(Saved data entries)
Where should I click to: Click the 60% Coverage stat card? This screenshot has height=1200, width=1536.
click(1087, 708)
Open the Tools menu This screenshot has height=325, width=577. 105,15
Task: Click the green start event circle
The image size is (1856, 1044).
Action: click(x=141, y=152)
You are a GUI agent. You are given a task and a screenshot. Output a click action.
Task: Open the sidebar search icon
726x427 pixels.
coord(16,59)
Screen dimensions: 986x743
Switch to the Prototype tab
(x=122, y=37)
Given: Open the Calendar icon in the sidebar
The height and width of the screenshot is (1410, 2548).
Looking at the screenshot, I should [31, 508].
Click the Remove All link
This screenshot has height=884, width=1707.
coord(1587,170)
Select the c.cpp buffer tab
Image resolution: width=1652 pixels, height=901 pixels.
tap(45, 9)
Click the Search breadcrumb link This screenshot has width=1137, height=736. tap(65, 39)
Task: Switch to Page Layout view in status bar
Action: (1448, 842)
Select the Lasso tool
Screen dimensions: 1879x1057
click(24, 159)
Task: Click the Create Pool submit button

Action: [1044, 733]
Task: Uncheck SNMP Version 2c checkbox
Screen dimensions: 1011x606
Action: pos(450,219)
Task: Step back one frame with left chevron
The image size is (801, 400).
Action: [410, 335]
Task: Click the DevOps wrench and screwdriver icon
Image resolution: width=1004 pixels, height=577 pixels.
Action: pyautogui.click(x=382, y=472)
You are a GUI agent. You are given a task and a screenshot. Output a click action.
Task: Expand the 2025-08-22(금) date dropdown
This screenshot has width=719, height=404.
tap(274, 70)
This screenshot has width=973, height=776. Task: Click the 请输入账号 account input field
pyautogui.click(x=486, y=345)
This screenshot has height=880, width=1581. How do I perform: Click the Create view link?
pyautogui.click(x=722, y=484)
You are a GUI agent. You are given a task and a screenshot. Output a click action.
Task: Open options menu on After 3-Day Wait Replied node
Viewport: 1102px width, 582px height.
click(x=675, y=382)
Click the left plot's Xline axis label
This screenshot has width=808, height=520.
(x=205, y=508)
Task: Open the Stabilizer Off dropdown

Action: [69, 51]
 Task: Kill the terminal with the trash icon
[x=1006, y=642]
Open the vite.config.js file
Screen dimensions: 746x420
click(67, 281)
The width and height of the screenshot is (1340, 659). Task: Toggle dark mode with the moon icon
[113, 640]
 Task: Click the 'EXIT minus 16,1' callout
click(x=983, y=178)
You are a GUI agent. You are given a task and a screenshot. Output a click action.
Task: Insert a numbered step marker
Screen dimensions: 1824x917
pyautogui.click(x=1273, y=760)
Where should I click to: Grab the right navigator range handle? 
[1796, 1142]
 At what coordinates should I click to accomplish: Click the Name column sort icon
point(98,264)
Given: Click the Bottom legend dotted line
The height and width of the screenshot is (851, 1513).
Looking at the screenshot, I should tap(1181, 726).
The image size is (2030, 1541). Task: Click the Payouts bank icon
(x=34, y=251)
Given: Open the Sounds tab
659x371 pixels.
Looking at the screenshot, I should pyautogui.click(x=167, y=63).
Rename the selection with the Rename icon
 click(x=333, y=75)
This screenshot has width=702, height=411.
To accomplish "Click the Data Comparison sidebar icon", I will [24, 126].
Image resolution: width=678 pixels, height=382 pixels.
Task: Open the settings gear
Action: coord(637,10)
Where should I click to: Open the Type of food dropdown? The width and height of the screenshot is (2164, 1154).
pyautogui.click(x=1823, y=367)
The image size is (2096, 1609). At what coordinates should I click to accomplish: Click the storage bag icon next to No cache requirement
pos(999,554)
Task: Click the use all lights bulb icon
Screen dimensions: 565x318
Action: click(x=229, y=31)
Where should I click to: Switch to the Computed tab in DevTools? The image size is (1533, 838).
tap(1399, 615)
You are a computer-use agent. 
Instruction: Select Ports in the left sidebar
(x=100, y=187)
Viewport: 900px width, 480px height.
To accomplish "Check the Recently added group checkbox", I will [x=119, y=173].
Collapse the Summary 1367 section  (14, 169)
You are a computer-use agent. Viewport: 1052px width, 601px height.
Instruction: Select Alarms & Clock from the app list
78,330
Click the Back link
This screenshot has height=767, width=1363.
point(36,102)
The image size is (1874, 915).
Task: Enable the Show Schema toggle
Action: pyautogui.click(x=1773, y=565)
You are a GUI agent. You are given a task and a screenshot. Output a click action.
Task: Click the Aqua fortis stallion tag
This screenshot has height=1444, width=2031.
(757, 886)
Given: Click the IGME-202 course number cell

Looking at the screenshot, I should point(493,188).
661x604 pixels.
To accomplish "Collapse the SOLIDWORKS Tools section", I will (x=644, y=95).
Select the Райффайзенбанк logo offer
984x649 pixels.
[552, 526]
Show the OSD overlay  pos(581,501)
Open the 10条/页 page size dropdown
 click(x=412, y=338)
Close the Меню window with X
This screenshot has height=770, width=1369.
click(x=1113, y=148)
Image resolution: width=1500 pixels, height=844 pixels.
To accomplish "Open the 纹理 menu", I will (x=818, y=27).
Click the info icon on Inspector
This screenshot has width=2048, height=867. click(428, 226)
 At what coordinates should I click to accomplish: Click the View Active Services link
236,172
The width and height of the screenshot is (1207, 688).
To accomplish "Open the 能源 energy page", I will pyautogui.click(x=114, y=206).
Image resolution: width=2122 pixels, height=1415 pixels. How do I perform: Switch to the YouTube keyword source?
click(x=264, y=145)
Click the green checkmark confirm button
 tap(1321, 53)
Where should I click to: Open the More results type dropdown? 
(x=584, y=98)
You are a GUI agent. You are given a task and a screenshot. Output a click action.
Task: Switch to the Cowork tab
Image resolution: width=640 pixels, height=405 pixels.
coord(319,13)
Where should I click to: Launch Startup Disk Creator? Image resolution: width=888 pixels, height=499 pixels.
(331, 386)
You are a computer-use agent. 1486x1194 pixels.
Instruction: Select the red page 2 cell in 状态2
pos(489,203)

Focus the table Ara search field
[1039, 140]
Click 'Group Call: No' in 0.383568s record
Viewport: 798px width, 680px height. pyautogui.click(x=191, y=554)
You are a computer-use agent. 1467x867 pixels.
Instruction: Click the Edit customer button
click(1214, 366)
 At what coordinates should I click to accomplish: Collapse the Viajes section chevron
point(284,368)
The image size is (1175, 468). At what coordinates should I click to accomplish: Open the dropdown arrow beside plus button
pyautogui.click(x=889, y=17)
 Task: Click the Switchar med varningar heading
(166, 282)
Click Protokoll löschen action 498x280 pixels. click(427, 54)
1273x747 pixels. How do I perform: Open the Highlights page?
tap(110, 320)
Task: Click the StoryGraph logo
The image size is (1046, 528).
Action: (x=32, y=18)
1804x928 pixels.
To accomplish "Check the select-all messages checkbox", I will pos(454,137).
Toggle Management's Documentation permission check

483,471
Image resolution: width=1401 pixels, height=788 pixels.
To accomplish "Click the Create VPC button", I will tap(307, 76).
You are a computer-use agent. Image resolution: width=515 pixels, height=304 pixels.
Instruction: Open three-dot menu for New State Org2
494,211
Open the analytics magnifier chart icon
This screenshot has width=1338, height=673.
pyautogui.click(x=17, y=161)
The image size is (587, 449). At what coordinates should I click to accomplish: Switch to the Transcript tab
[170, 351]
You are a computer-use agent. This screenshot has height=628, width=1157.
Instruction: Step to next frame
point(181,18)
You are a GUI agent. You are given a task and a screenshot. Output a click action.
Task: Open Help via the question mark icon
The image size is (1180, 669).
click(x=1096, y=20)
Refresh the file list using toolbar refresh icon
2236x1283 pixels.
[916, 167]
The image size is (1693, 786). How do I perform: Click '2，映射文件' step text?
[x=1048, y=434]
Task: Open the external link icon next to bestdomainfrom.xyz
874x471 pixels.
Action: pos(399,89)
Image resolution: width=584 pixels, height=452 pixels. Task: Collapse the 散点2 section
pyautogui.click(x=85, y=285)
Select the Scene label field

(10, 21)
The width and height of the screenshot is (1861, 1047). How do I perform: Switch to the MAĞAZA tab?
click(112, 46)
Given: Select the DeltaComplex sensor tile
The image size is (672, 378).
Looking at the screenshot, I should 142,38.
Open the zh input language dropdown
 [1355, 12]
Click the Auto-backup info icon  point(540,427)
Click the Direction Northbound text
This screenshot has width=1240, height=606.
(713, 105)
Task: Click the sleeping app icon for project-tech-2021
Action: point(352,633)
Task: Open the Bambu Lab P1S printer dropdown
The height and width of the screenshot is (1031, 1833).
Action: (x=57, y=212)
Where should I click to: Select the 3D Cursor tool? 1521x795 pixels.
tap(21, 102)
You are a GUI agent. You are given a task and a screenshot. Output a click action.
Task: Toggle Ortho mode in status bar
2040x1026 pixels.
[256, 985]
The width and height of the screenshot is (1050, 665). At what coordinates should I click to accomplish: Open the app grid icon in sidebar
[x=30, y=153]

#### [EXERCISE BRIEF]
Your response should be made up of the lines in the data that contain the word "checkbox".

#### [YOUR SOLUTION]
Task: Uncheck SNMP Version 2c checkbox
To accomplish "Check the Recently added group checkbox", I will [x=119, y=173].
To accomplish "Check the select-all messages checkbox", I will pos(454,137).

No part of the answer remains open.